This notebook and code are available on Github.

This notebook illustrates a Tensorflow implementation of the paper “A Neural Algorithm of Artistic Style” which is used to transfer the art style of one picture to another picture’s contents.

If you like to run this notebook, you will need to install TensorFlow, Scipy and Numpy. You will need to download the VGG-19 model. Feel free to play with the constants a bit to get a feel how the bits and pieces play together to affect the final image generated.

# Import what we need
import os
import sys
import numpy as np
import scipy.io
import scipy.misc
import tensorflow as tf  # Import TensorFlow after Scipy or Scipy will break
import matplotlib.pyplot as plt
from matplotlib.pyplot import imshow
from PIL import Image
%matplotlib inline

Overview

We will build a model to paint a picture using a style we desire. The style of painting of one image will be transferred to the content image.

The idea is to use the filter responses from different layers of a convolutional network to build the style. Using filter responses from different layers (ranging from lower to higher) captures from low level details (strokes, points, corners) to high level details (patterns, objects, etc) which we will used to perturb the content image, which gives the final “painted” image:

Hong Kong Painted

Using Guernica’s style painting and Hong Kong’s Peak Tram to yield this:

Hong Kong

Code

We need to define come constants for the image. If you want to use another style or image, just modify the STYLE_IMAGE or CONTENT_IMAGE. For this notebook, I hardcoded the image width to be 800 x 600, but you can easily modify the code to accommodate different sizes.

###############################################################################
# Constants for the image input and output.
###############################################################################

# Output folder for the images.
OUTPUT_DIR = 'output/'
# Style image to use.
STYLE_IMAGE = 'images/guernica.jpg'
# Content image to use.
CONTENT_IMAGE = 'images/hongkong.jpg'
# Image dimensions constants. 
IMAGE_WIDTH = 800
IMAGE_HEIGHT = 600
COLOR_CHANNELS = 3

Now we define some constants which is related to the algorithm. Given that the style image and the content image remains the same, these can be tweaked to achieve different outcomes. Comments are added before each constant.
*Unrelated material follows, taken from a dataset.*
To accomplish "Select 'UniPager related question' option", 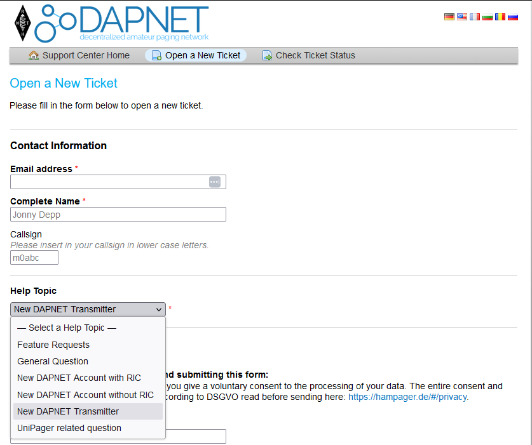I will pyautogui.click(x=69, y=428).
###############################################################################
# Algorithm constants
###############################################################################
# Noise ratio. Percentage of weight of the noise for intermixing with the
# content image.
NOISE_RATIO = 0.6
# Constant to put more emphasis on content loss.
BETA = 5
# Constant to put more emphasis on style loss.
ALPHA = 100
# Path to the deep learning model. This is more than 500MB so will not be
# included in the repository, but available to download at the model Zoo:
# Link: https://github.com/BVLC/caffe/wiki/Model-Zoo
#
# Pick the VGG 19-layer model by from the paper "Very Deep Convolutional 
# Networks for Large-Scale Image Recognition".
VGG_MODEL = 'imagenet-vgg-verydeep-19.mat'
# The mean to subtract from the input to the VGG model. This is the mean that
# when the VGG was used to train. Minor changes to this will make a lot of
# difference to the performance of model.
MEAN_VALUES = np.array([123.68, 116.779, 103.939]).reshape((1,1,1,3))

Now we need to define the model that “paints” the image. Rather than training a completely new model from scratch, we will use a pre-trained model to achieve our purpose - called “transfer learning”.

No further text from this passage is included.